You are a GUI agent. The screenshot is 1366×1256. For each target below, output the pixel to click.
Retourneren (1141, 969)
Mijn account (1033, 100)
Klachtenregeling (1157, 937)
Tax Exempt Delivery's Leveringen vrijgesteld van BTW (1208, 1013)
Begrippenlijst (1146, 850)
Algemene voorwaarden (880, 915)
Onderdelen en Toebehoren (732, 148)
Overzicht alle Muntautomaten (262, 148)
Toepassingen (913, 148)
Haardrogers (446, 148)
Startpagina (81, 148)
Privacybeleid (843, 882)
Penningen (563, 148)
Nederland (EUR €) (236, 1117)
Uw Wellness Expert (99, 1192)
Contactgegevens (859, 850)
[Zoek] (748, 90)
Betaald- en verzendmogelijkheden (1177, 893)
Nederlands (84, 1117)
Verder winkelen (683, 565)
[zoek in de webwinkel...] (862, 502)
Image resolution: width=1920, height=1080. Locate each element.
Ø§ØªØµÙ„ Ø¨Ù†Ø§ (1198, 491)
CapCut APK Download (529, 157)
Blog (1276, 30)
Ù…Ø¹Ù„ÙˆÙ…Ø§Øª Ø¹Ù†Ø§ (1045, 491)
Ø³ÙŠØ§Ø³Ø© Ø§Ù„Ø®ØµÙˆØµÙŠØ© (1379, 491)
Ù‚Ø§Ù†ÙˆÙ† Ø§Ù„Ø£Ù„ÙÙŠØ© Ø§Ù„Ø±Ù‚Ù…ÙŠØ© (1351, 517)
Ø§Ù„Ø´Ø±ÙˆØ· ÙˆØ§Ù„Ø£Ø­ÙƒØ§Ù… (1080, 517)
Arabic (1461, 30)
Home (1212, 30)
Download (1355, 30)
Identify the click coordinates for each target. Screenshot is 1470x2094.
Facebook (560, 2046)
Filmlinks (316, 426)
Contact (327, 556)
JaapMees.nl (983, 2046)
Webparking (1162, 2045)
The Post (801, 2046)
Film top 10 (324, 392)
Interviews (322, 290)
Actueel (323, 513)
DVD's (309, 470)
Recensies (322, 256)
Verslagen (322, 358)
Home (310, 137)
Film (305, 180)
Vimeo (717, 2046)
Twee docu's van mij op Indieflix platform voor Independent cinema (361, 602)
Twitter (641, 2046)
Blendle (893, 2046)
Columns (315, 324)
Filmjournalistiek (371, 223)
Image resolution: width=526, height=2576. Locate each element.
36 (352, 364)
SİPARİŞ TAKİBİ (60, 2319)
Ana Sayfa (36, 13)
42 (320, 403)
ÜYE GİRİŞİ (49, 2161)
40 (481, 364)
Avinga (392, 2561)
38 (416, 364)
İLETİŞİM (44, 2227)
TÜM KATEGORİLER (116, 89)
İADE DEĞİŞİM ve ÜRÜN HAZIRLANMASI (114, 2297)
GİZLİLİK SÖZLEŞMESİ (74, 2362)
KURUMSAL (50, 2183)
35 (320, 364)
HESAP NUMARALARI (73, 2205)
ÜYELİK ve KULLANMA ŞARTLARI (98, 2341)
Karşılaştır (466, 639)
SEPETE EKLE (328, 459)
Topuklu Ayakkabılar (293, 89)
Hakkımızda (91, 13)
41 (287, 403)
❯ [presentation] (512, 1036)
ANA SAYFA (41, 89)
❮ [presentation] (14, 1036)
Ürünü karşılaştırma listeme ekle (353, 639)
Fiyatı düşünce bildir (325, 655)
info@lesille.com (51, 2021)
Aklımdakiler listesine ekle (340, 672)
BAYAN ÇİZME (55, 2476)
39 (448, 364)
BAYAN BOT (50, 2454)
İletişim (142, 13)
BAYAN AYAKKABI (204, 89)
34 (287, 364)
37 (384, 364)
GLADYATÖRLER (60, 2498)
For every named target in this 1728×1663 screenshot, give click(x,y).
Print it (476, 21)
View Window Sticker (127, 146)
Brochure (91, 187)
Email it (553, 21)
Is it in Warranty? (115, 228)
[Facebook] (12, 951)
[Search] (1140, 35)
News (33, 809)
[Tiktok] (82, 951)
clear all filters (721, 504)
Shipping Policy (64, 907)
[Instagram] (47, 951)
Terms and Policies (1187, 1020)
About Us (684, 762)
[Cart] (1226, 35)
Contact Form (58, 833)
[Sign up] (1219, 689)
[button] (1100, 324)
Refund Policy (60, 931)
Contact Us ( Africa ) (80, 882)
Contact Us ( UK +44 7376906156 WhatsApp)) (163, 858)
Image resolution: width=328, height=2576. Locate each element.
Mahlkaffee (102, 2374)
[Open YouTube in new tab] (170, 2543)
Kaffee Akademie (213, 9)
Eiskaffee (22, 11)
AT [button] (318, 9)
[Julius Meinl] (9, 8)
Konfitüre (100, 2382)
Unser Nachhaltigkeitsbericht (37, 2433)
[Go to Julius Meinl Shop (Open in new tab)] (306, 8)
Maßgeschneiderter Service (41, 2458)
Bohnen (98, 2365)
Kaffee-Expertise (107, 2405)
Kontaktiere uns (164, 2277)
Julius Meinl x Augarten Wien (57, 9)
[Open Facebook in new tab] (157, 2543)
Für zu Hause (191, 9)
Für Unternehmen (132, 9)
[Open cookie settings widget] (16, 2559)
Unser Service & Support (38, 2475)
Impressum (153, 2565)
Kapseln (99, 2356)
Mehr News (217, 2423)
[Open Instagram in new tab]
★ ★ ★
**What the exercise asks**: Write the records above out again, exactly as they are.

**Worked solution**:
You are a GUI agent. The screenshot is 1366×1256. For each target below, output the pixel to click.
Retourneren (1141, 969)
Mijn account (1033, 100)
Klachtenregeling (1157, 937)
Tax Exempt Delivery's Leveringen vrijgesteld van BTW (1208, 1013)
Begrippenlijst (1146, 850)
Algemene voorwaarden (880, 915)
Onderdelen en Toebehoren (732, 148)
Overzicht alle Muntautomaten (262, 148)
Toepassingen (913, 148)
Haardrogers (446, 148)
Startpagina (81, 148)
Privacybeleid (843, 882)
Penningen (563, 148)
Nederland (EUR €) (236, 1117)
Uw Wellness Expert (99, 1192)
Contactgegevens (859, 850)
[Zoek] (748, 90)
Betaald- en verzendmogelijkheden (1177, 893)
Nederlands (84, 1117)
Verder winkelen (683, 565)
[zoek in de webwinkel...] (862, 502)
Image resolution: width=1920, height=1080. Locate each element.
Ø§ØªØµÙ„ Ø¨Ù†Ø§ (1198, 491)
CapCut APK Download (529, 157)
Blog (1276, 30)
Ù…Ø¹Ù„ÙˆÙ…Ø§Øª Ø¹Ù†Ø§ (1045, 491)
Ø³ÙŠØ§Ø³Ø© Ø§Ù„Ø®ØµÙˆØµÙŠØ© (1379, 491)
Ù‚Ø§Ù†ÙˆÙ† Ø§Ù„Ø£Ù„ÙÙŠØ© Ø§Ù„Ø±Ù‚Ù…ÙŠØ© (1351, 517)
Ø§Ù„Ø´Ø±ÙˆØ· ÙˆØ§Ù„Ø£Ø­ÙƒØ§Ù… (1080, 517)
Arabic (1461, 30)
Home (1212, 30)
Download (1355, 30)
Identify the click coordinates for each target. Screenshot is 1470x2094.
Facebook (560, 2046)
Filmlinks (316, 426)
Contact (327, 556)
JaapMees.nl (983, 2046)
Webparking (1162, 2045)
The Post (801, 2046)
Film top 10 (324, 392)
Interviews (322, 290)
Actueel (323, 513)
DVD's (309, 470)
Recensies (322, 256)
Verslagen (322, 358)
Home (310, 137)
Film (305, 180)
Vimeo (717, 2046)
Twee docu's van mij op Indieflix platform voor Independent cinema (361, 602)
Twitter (641, 2046)
Blendle (893, 2046)
Columns (315, 324)
Filmjournalistiek (371, 223)
Image resolution: width=526, height=2576. Locate each element.
36 (352, 364)
SİPARİŞ TAKİBİ (60, 2319)
Ana Sayfa (36, 13)
42 (320, 403)
ÜYE GİRİŞİ (49, 2161)
40 (481, 364)
Avinga (392, 2561)
38 (416, 364)
İLETİŞİM (44, 2227)
TÜM KATEGORİLER (116, 89)
İADE DEĞİŞİM ve ÜRÜN HAZIRLANMASI (114, 2297)
GİZLİLİK SÖZLEŞMESİ (74, 2362)
KURUMSAL (50, 2183)
35 (320, 364)
HESAP NUMARALARI (73, 2205)
ÜYELİK ve KULLANMA ŞARTLARI (98, 2341)
Karşılaştır (466, 639)
SEPETE EKLE (328, 459)
Topuklu Ayakkabılar (293, 89)
Hakkımızda (91, 13)
41 (287, 403)
❯ [presentation] (512, 1036)
ANA SAYFA (41, 89)
❮ [presentation] (14, 1036)
Ürünü karşılaştırma listeme ekle (353, 639)
Fiyatı düşünce bildir (325, 655)
info@lesille.com (51, 2021)
Aklımdakiler listesine ekle (340, 672)
BAYAN ÇİZME (55, 2476)
39 (448, 364)
BAYAN BOT (50, 2454)
İletişim (142, 13)
BAYAN AYAKKABI (204, 89)
34 (287, 364)
37 (384, 364)
GLADYATÖRLER (60, 2498)
For every named target in this 1728×1663 screenshot, give click(x,y).
Print it (476, 21)
View Window Sticker (127, 146)
Brochure (91, 187)
Email it (553, 21)
Is it in Warranty? (115, 228)
[Facebook] (12, 951)
[Search] (1140, 35)
News (33, 809)
[Tiktok] (82, 951)
clear all filters (721, 504)
Shipping Policy (64, 907)
[Instagram] (47, 951)
Terms and Policies (1187, 1020)
About Us (684, 762)
[Cart] (1226, 35)
Contact Form (58, 833)
[Sign up] (1219, 689)
[button] (1100, 324)
Refund Policy (60, 931)
Contact Us ( Africa ) (80, 882)
Contact Us ( UK +44 7376906156 WhatsApp)) (163, 858)
Image resolution: width=328, height=2576. Locate each element.
Mahlkaffee (102, 2374)
[Open YouTube in new tab] (170, 2543)
Kaffee Akademie (213, 9)
Eiskaffee (22, 11)
AT [button] (318, 9)
[Julius Meinl] (9, 8)
Konfitüre (100, 2382)
Unser Nachhaltigkeitsbericht (37, 2433)
[Go to Julius Meinl Shop (Open in new tab)] (306, 8)
Maßgeschneiderter Service (41, 2458)
Bohnen (98, 2365)
Kaffee-Expertise (107, 2405)
Kontaktiere uns (164, 2277)
Julius Meinl x Augarten Wien (57, 9)
[Open Facebook in new tab] (157, 2543)
Für zu Hause (191, 9)
Für Unternehmen (132, 9)
[Open cookie settings widget] (16, 2559)
Unser Service & Support (38, 2475)
Impressum (153, 2565)
Kapseln (99, 2356)
Mehr News (217, 2423)
[Open Instagram in new tab]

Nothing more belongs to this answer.